Could It Happen Here?


January 16, 1993|By DANIEL BERGER

Americans should see the worst situations in the world as logical end results of developments that, if not reversed, might lead to something similar here.

This does not mean that the anarchy of Somalia, with mass starvation imposed by comparatively few thugs, is what West Baltimore will endure tomorrow. It does mean that the resemblances should be understood.

First is weapons proliferation, guns all over town. In Somalia, the guns were provided to a supposedly reputable army, by the Soviet Union and then by the United States. Under revolutionary pressures, the army disintegrated, the guns walked away, gun markets opened. It wasn't long before the clan militia and extortion gangs had them.

In other words, the NRA argument that guns don't kill, people do, applies equally to Somalia and Baltimore: It is absurd in both places. The guns are sold or burgled or otherwise change sides, in Somalia or Towson. The guns get into the hands of the teen-age food robbers of Somalia and narco-terrorists of Baltimore.

The second similarity is the breakdown of law and order. Policing in Somalia vanished. In Baltimore, it merely retreated, progressively ineffective in halting drug street markets, illegal gun possession and crime. Narco-terrorists may never get large parts of Baltimore as fully in their grasp as the thugs did Mogadishu and Baidoa. But unchallenged success by gangs here will inevitably lead to expansion of their activities at the expense of the people on their turf. You can expect not monopoly of the food supply but greater extortion and terror of slum people if the gunmen are not curtailed.

The other situation that looks like a logical end result of dynamics found here is in Yugoslavia. That is the breakdown of nationality. Ethnic strife by whole armies is not likely here, but it is the mad end of the breakup of nationality that is beginning here.

Yugoslavian nationality, invented after World War I, may never have worked except when enforced by brutal governments. The Kingdom of Yugoslavia was overly Serbian at the expense of everyone else. Tito's communism was overly everything, at the expense of Serbs.

The army was always ''Yugoslavist,'' and one-fifth of the people might be in ethnically mixed families. But Serbian, Slovenian, Croatian, Montenegrin, Muslim, Albanian and Macedonian nationalists are entitled to assert that true Yugoslavian nationality never existed voluntarily. That claim cannot be made against American nationality, which indisputably exists. But it is true that some groups long seemed left out of its benefits.

The leap from there to the politics of group identity has become fashionable on college campuses. In extreme form, it is an attack not only on individuality but also on American nationality. So is its first achievement in the outside world, the curricula changes advocated or introduced in some school systems.

One example is insistence in some places on teaching Hispanic-surnamed children in Spanish, even children from English-speaking homes ignorant of Spanish.

To discourage their mastery of standard American English is not only an effort to get them to grow up in a different nationality.
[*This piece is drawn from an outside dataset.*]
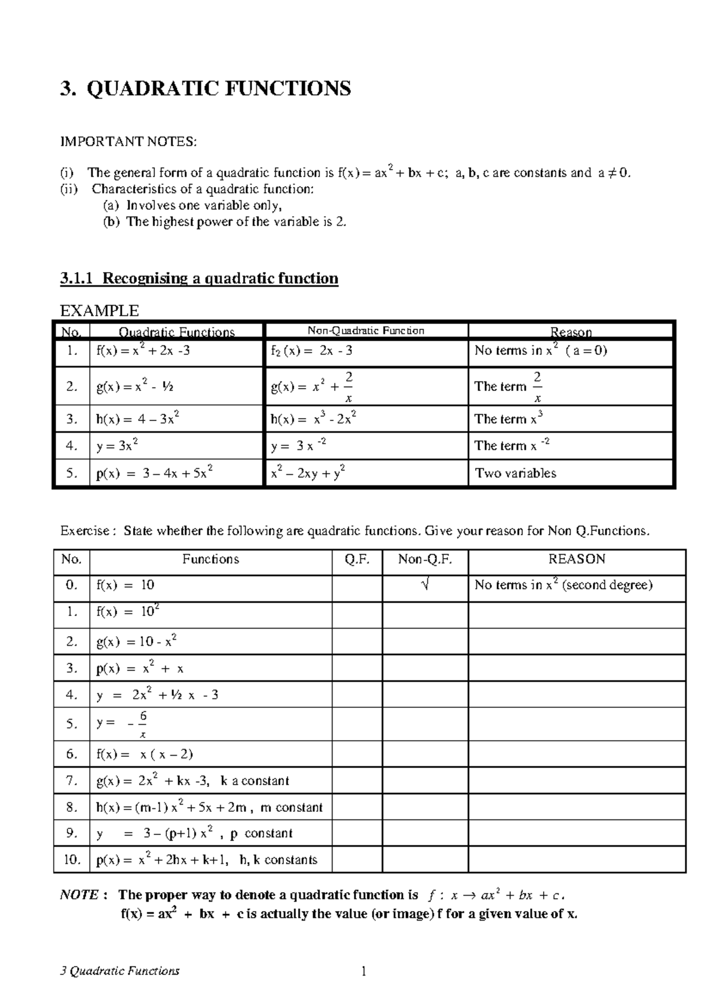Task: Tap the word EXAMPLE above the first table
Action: pos(99,310)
It willfully reduces their educational and career opportunity.

The same is true of encouraging children to talk exclusively in Black English or Yinglish or some other variant. It unfits them for careers for which standard English is the gateway. It destroys their horizons.

Diversity is properly taught as the heritage behind American nationality. But the leap to inculcate diversity as a substitute for that nationality is destructive.

Is it wicked for schools to teach patriotism? Anyone can understand that an Ireland or an Israel or a Mexico or a Senegal is going to inculcate pride in its culture and independence as part of the curriculum. Why is it wrong for a United States to do the same thing?

The logical end result of separate nationalities across North America is a Yugoslavia. And when there is no correlation between nationality and geography, it is Bosnia writ huge.

No, the United States is not going to become a Bosnia overnight or ever. But trends now taking place will send the U.S. some distance in that direction.

If the willful disintegration of nationality is not reversed, if the proliferation of guns is not reversed, if the retreat of law is not reversed, American society will become a lot more uncivil before it becomes more civil again.

Daniel Berger writes editorials for The Baltimore Sun.